People in the village said, “They don't want us on their fine streets in town.” But John walked right through the street of fine houses. He had a brother who lived in the town, and so had a right to be there. Also that street was the shortest way of getting to the square, and he had no time to lose.

He did not intend to stop even to look at the houses. But at one place a house with turrets at each end had, on the wide front lawn, two dogs, one on each side. They sat in dignified silence with heads erect. It was necessary to find out whether they were real. He stood quite still waiting to see if either of them would move. If he threw a pebble and they did not move then he could be sure they were carved out of rock or wood. He stooped down. A stone came whizzing past his ear, and another struck his cap. Luckily the cap was on tight and the stone just grazed his head. He looked back under his arm. Four boys were standing near the steps of the house. One of them called out “white trash” and another stone came. John walked on pretending that he had not seen them. Casually, as if that was the way he had planned to walk, he crossed the street. An automobile passed behind him and a slow wagon cut him off from the boys. From behind a tree on the other side of the street he looked back but could not see them. Further down three boys were standing on a lawn, working over a bicycle. He felt an impulse to stop and have a look at the bicycle, but he must hurry by these boys so they would not notice him. And probably they would not have known that he was passing, if the other four from across the street had not come. They ran by John two on each side and joined the three around the bicycle. There was some whispering and just as John went by they stood together and chanted a verse at him. He heard each word they said.

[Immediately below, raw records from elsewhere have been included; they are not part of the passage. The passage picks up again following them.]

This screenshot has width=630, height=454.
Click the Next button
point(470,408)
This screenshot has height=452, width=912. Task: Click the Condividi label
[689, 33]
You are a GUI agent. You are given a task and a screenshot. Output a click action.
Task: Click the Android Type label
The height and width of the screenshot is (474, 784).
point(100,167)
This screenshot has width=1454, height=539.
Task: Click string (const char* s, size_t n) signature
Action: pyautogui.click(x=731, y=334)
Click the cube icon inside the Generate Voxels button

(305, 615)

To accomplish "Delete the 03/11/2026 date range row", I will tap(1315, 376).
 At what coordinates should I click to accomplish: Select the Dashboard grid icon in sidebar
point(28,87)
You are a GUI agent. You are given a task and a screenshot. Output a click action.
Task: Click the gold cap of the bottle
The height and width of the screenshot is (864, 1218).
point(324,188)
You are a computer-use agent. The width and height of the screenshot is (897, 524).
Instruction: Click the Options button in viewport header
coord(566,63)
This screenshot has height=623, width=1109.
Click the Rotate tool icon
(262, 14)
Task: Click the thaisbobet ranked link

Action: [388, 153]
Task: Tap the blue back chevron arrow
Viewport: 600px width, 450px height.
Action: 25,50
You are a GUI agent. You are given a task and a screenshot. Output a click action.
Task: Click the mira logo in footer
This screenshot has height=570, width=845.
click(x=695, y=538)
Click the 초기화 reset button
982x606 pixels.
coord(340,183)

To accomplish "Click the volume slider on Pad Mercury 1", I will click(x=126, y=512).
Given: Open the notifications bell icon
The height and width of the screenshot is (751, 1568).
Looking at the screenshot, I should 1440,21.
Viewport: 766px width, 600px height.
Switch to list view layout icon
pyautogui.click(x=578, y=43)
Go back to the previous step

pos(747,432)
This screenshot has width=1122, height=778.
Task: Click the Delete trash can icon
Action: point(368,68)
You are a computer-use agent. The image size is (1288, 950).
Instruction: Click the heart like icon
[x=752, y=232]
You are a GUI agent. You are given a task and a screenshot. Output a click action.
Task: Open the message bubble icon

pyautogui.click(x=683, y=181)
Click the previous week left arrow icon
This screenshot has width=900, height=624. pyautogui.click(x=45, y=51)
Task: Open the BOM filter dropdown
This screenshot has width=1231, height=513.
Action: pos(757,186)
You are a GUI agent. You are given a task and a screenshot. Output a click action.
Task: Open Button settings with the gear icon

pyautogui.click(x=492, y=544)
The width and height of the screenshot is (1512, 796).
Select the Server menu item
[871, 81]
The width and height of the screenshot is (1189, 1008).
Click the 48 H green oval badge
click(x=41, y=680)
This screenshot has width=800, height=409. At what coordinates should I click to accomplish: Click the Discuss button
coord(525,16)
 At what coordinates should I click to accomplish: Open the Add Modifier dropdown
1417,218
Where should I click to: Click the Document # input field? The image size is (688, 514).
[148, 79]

And this was not enough. When he didn't notice they began again. Without knowing he was going to do so, John turned. “I'll show ye,” he said. “I'll show ye to call me a stinking carcase.”

The boys stood together and jeered at him again. A man came out of a side entrance of the church. He wore a black suit and a round white collar.

“Boys,” he said, in a loud voice. They did not hear him. He went up and took one of the boys by the shoulder.

“Son,” he said. “Son, I am ashamed.”

The boys were very quiet now. The man looked at John with kind eyes. “Come here,” he said. John wanted to go on his way, but the man insisted. “Come here,” he repeated, and John walked up to him reluctantly.

“Boys,” the man said. “This boy has done you no harm, and you attacked him. You must tell him you are sorry for your behavior.”

The boys looked ashamed, perhaps not ashamed for what they had done, but sullen because of the interference. They slipped away one by one, and the man was left holding to the shoulder of his son.